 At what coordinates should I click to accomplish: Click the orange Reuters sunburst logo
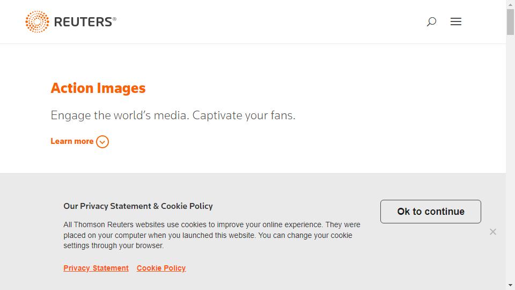(37, 21)
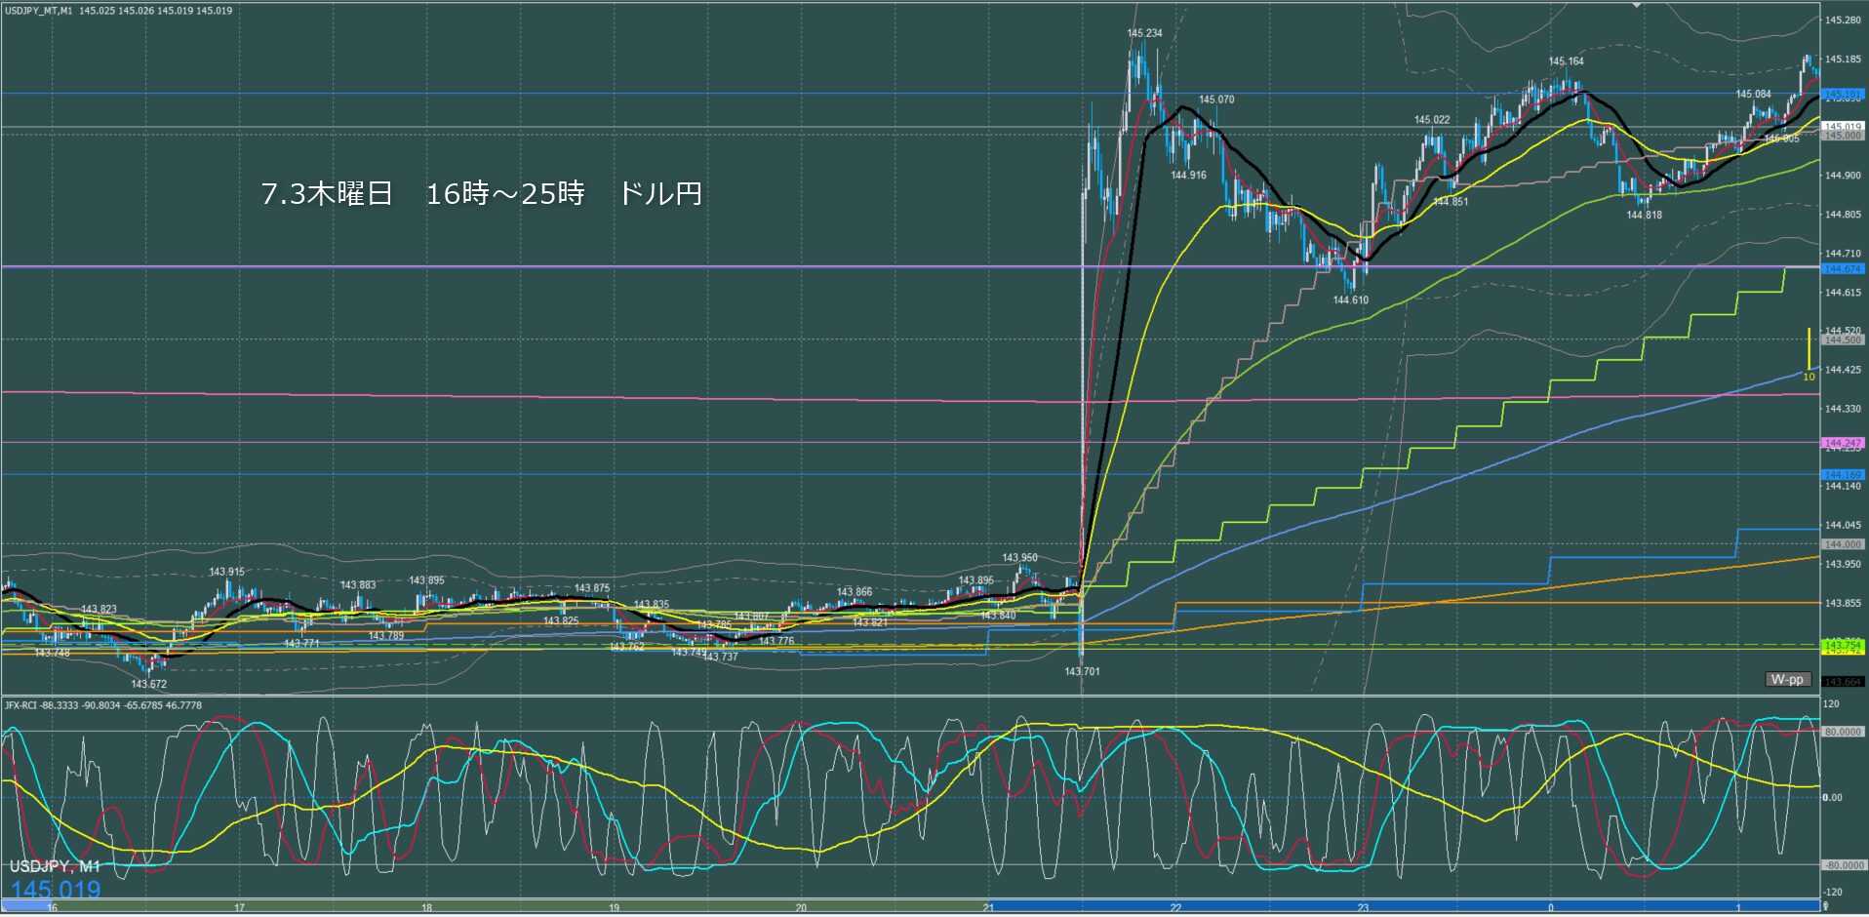The width and height of the screenshot is (1869, 917).
Task: Click the 143.701 low price label
Action: click(1082, 671)
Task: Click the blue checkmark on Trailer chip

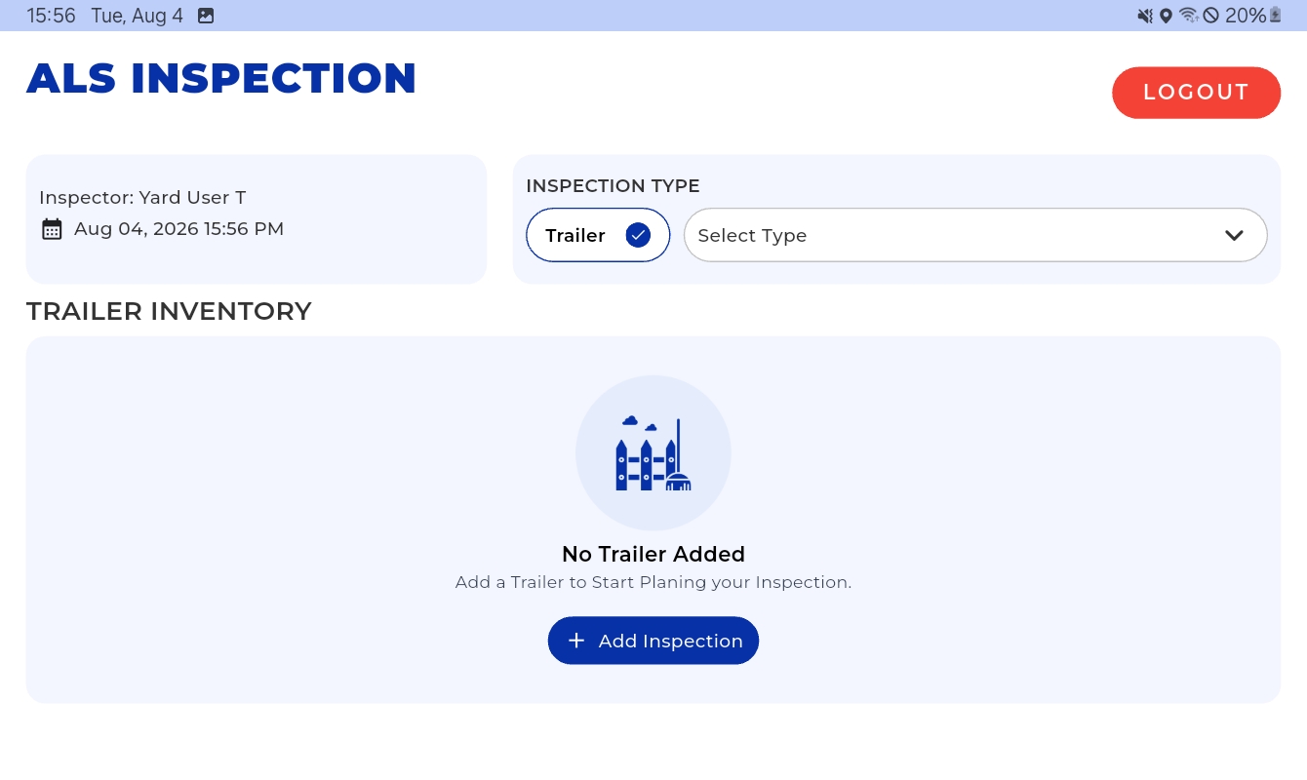Action: coord(638,235)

++++++++++

Action item>
Reproduce the entire listing exactly, except for any pictures it contains.

Solution to the exercise>
 At what coordinates should I click to accomplish: Click the orange Reuters sunburst logo
(37, 21)
The width and height of the screenshot is (1869, 917).
Task: Click the 143.701 low price label
Action: click(1082, 671)
Task: Click the blue checkmark on Trailer chip

Action: coord(638,235)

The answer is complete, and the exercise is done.